Pratt was not available for an interview for this story.
He is a hometown hero in Lake Stevens.
His $500,000 fundraiser in 2016 helped build the new Lake Stevens Boys & Girls Club. Pratt was the prize in a raffle with $10 tickets to win a trip to spend a day with him on the set of “Guardians of the Galaxy Vol. 2.”
It opened in 2017, named the Dan Pratt Memorial Teen Center, in honor of his late father.
In 2018, Pratt raised more than $500,000 for Special Olympics Washington in another raffle for a trip to the premiere of “Jurassic World 2.” He kicked off the fundraiser by playing softball with the Special Olympics team from Lake Stevens.
Julie Parrish’s grandma and uncle lived in the house next door to Pratt’s in Lake Stevens. She went to high school with him.
“He was always a great neighbor,” Parrish said. “My uncle (Rory Parrish) took special ed classes. Chris would play basketball with him in the backyard or up at the high school. They’d pal around.

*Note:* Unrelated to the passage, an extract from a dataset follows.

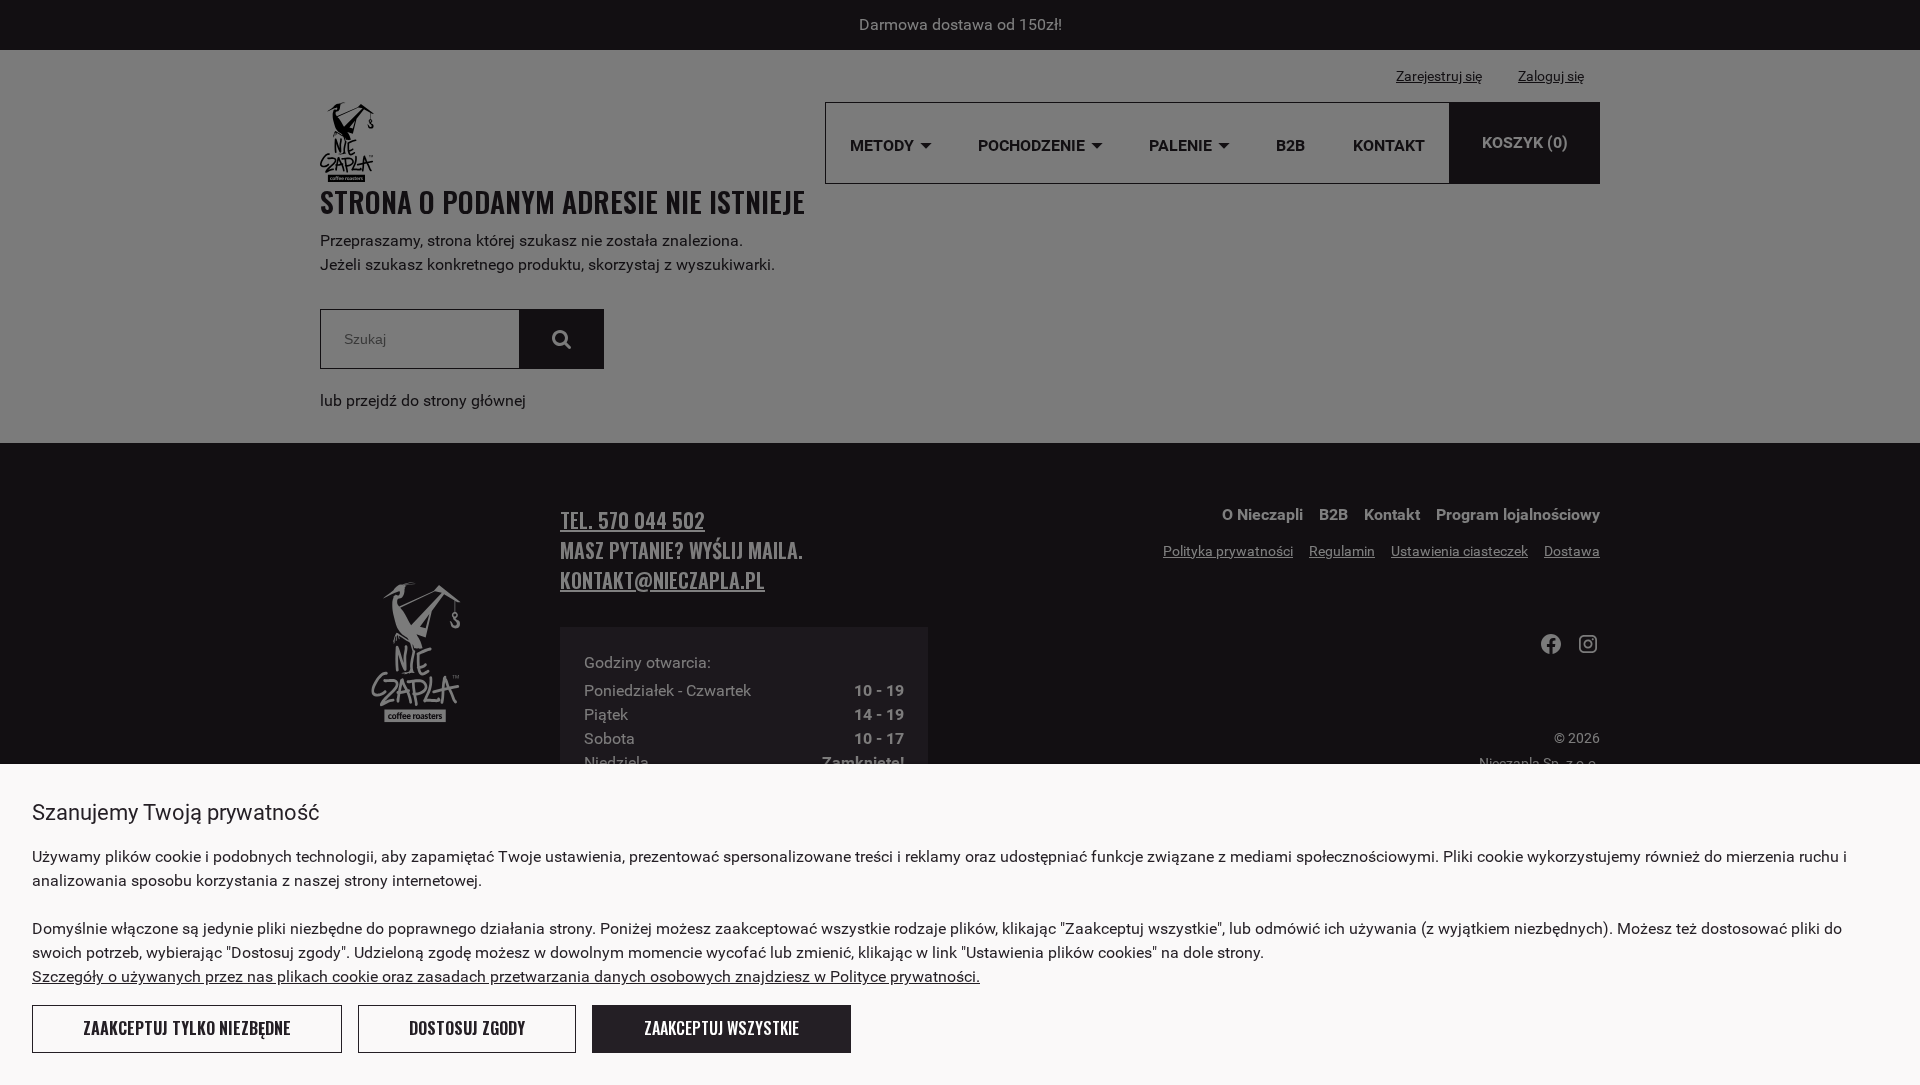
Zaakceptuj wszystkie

He treated him like a normal person, like people with disabilities should be treated.
“Anytime Chris or Rory would see each other Chris would stop and take five or 10 minutes to talk to him, to see how life was going and chitchat.”
Rory was a Special Olympics Athlete of the Year and went to the International Special Olympics twice. He died in 2010 at age 40.
“Chris is genuinely a nice guy,” Parrish said. “Super-stardom, he deserves every little bit of it.”